My wife, Jenell, has recently become friends with a couple nearby who own three horses. They allow her to come out a few times a week and feed and care for the horses, and in return allow her to ride with them for free. This, predictably, has brought my wife no shortage of joy, and while on our latest tour stop, I overheard her muttering how much she is missing the horses. Not our children, mind you. The horses.
During one of these riding outings, she got into a discussion with the guy who owns the horses about God, and it became pretty clear that he’s had a few bad experiences with the church and with Christians in the past. He then told my wife a very sad story…

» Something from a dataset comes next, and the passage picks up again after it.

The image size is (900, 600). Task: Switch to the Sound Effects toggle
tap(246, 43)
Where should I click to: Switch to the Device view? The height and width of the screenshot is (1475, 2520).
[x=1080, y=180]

Recently, while riding his horse through one of the local forest preserves, he stumbled upon a family that was “camping”. He struck up a conversation with them, and quickly realized that this family was homeless. He vowed internally to help them find a temporary home until they could get back on their feet, and began doing what he figured would be the most fruitful course of action. He began calling churches around the city to see if they could help this family. One by one, each church said no. He figured it was an anomaly, so he kept calling. Eight churches. Nine. Ten. Eleven. Every one, same answer. No. Sorry, we can’t help. One very big, very famous church in town went so far to tell him, when he finally blurted out his frustration, that if they help someone once, where will it end? So they just don’t do that sort of thing out of church policy.
This, of course, only helped cement his anger towards the church, and Jenell is doing all she can to try and explain that Christians don’t only care about themselves and their own churches. But obviously, this is no easy task. Thankfully, the man was able to find help for the family through a variety of local SECULAR businesses who all pitched in to find a place for them and help with the costs.

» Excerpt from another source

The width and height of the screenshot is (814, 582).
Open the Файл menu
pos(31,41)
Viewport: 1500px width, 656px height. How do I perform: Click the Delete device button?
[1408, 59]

Look, Jesus described our calling and made it so painfully clear that even a child could understand: love God, love others. Everything else is gravy.
This massive tour I just did took me to a wide variety of churches around the world, and it was interesting to say the least. Some were absolutely incredible, loving, helpful, and filled with joy to serve. Others were, quite frankly, awful to work with. As I’ve spoken to various ministries and musicians over the years and we’ve exchanged the good, the bad, and the ugly of traveling around, one thing has consistently come up from nearly every band, ministry, or evangelist I’ve befriended. They all give me the same piece of advice: if you don’t have to rely on a church, don’t. As Majed El Shafie mentions in Father of Lights, when a church lives in a comfort zone, it doesn’t care about anything other than itself and its own survival.
While I realize this may be true way more than it should be, I also realize–because I have seen it with my own eyes–that there are also churches around the world (yes, even in the United States) that are looking outward instead of inward; that want to care for the lost and the broken hearted; that want to clothe and feed Jesus, even when it goes against their church policy.
I spent a lifetime being mad at the church; angry about all the double talk and hypocrisy I saw, yet I never bothered to look at my own double talk and hypocrisy. But now I feel I have been given new eyes to see with, and instead of a broken religion, I see the very bride of Christ, whom He is continually working with to try and make her even more beautiful than she already is. I often hear the accusation that “all Christians are hypocrites” as a rallying cry against Christianity. Let me be the first in line to say, “You are absolutely right, all Christians are hypocrites! That’s exactly why we need Jesus so badly.” The problem seems to come when we get so caught up in trying to build something for Jesus that we forget to become like Him.
They will know us by our love. Let’s make that statement a reality, shall we?